**Data records**:
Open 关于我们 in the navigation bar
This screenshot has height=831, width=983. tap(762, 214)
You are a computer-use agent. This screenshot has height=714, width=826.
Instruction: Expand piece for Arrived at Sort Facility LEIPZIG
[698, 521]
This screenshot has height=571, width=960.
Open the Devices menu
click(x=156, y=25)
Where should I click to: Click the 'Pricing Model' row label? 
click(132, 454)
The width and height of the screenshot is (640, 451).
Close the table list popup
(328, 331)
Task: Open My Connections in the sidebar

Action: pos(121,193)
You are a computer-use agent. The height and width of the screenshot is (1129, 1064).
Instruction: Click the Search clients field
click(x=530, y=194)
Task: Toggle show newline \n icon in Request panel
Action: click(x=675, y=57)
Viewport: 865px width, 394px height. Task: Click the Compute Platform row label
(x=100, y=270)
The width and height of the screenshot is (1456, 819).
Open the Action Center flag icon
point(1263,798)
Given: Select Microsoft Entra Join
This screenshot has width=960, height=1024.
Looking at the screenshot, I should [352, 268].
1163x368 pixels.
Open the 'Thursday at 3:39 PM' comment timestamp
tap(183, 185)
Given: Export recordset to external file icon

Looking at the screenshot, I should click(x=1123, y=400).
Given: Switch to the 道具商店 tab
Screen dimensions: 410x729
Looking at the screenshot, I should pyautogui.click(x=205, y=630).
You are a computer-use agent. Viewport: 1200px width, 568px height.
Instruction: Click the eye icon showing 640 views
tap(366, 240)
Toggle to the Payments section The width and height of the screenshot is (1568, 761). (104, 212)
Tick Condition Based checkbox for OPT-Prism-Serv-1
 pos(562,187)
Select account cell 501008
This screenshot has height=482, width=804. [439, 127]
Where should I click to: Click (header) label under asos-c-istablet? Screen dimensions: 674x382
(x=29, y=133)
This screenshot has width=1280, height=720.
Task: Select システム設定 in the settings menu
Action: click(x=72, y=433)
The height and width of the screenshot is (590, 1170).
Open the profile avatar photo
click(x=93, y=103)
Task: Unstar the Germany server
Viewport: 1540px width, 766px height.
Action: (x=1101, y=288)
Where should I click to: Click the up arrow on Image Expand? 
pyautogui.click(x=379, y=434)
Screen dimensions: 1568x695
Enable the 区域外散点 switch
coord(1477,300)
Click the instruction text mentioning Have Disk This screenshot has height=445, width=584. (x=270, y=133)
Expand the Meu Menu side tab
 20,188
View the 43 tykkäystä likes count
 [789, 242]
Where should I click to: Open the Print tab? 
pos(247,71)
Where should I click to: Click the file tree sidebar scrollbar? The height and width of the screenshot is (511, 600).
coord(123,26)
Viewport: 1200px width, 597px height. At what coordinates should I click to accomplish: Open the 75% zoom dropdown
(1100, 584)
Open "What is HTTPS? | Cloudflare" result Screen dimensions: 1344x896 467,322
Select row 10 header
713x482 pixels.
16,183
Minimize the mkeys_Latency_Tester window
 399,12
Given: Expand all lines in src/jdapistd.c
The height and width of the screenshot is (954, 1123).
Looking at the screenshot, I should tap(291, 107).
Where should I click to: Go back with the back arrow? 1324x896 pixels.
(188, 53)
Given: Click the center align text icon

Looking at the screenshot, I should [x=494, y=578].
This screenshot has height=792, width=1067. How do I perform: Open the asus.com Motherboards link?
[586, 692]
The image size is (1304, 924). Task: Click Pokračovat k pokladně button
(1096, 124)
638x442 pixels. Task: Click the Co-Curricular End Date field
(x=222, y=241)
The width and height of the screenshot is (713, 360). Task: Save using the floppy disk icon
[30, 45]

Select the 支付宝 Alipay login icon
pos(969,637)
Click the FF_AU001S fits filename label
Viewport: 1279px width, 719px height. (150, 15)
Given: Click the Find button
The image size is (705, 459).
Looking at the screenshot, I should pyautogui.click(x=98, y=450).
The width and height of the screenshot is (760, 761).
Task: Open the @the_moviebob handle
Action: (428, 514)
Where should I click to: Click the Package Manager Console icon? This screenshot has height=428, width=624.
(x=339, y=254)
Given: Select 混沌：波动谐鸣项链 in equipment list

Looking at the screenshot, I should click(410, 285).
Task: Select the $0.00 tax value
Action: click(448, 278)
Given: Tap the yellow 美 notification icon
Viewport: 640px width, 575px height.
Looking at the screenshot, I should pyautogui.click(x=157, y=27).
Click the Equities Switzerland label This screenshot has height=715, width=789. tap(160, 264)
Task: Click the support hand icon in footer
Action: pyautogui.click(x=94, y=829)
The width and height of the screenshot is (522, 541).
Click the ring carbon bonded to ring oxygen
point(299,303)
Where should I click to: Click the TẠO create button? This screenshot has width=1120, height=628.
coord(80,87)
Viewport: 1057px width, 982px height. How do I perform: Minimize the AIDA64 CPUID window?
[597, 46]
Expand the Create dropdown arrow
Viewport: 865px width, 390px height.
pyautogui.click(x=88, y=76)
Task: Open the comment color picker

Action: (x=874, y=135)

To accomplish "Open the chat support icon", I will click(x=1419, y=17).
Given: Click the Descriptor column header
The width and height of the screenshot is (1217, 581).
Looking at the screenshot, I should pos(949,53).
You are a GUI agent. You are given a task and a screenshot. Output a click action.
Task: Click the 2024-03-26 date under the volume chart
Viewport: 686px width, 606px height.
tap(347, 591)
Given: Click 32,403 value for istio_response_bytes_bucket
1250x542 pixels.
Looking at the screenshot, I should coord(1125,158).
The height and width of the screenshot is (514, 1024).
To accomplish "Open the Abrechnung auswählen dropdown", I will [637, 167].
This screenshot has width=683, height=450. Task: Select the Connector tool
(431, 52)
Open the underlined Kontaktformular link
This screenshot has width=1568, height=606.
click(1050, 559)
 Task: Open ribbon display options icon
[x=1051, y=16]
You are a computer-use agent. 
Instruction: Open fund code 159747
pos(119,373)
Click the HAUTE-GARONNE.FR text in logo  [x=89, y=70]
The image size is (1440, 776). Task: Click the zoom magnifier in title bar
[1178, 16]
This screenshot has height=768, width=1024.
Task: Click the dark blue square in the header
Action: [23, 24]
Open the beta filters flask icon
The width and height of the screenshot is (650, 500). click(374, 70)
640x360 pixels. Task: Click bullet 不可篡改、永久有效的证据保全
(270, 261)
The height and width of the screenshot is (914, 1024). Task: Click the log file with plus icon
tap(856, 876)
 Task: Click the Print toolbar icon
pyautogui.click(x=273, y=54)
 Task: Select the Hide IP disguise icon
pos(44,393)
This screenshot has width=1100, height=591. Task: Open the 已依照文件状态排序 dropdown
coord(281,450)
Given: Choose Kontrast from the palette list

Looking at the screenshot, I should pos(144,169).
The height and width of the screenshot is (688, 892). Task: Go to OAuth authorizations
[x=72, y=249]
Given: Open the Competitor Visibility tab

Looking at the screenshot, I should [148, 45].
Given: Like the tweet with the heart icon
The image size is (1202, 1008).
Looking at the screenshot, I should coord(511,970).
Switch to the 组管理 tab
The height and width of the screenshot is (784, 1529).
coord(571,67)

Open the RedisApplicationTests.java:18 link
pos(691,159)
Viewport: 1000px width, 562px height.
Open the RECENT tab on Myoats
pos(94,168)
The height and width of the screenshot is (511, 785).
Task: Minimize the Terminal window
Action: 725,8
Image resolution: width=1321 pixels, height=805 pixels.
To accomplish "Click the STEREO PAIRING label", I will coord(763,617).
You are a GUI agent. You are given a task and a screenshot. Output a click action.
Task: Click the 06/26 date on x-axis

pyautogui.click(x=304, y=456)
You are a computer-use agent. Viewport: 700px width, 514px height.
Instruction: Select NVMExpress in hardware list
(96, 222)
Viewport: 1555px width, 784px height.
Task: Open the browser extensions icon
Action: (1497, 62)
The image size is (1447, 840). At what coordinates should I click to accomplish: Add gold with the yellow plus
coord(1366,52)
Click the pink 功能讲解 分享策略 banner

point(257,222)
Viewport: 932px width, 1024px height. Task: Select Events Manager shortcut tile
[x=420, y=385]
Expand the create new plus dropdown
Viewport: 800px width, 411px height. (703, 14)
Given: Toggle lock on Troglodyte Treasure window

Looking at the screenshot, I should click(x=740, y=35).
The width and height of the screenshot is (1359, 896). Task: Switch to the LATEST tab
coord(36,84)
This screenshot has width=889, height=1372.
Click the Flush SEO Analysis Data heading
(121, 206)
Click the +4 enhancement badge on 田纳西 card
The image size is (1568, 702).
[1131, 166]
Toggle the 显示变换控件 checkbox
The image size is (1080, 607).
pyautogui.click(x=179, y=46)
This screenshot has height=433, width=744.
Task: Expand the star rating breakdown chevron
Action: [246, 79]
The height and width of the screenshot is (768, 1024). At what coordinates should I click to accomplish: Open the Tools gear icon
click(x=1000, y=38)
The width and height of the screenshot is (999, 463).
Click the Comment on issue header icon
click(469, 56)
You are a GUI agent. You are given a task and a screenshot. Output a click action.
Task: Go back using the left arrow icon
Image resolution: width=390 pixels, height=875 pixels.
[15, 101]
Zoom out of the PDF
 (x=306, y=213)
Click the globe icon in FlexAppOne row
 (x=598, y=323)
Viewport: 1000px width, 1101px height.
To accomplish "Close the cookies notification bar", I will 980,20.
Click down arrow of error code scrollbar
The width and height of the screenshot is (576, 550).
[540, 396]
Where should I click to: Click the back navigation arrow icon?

**Description of the task**: Where a line in the records above holds the string "agent", it counts toward the total; give that total alone.

**Result**: 8